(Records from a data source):
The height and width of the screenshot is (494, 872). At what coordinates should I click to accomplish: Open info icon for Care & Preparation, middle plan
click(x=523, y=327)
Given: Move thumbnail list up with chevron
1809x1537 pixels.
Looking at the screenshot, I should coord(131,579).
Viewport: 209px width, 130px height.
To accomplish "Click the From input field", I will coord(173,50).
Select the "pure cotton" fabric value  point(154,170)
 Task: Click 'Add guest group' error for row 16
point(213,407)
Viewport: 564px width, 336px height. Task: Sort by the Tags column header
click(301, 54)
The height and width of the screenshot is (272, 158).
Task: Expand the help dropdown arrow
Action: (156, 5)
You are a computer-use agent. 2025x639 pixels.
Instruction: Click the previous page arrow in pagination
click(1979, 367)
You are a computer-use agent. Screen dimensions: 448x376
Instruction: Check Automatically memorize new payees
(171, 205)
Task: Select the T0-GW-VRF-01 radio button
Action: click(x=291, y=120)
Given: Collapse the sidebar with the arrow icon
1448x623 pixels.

(Instructions for the task): Can you give again, with no changes, the items between the line holding "Viewport: 564px width, 336px" and the line holding "Action: (156, 5)", inclusive?

(Answer to the task):
Viewport: 564px width, 336px height. Task: Sort by the Tags column header
click(301, 54)
The height and width of the screenshot is (272, 158).
Task: Expand the help dropdown arrow
Action: (156, 5)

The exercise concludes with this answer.